Extracted material =>
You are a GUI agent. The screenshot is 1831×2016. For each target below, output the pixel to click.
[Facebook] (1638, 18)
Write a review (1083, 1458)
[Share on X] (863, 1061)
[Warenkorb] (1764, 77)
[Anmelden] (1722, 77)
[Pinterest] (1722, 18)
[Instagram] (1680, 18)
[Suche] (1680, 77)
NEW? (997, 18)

Task item =>
An exact copy of the entries from the line containing "Write a review (1083, 1458)" through the last line is the expected answer.

Answer box =>
Write a review (1083, 1458)
[Share on X] (863, 1061)
[Warenkorb] (1764, 77)
[Anmelden] (1722, 77)
[Pinterest] (1722, 18)
[Instagram] (1680, 18)
[Suche] (1680, 77)
NEW? (997, 18)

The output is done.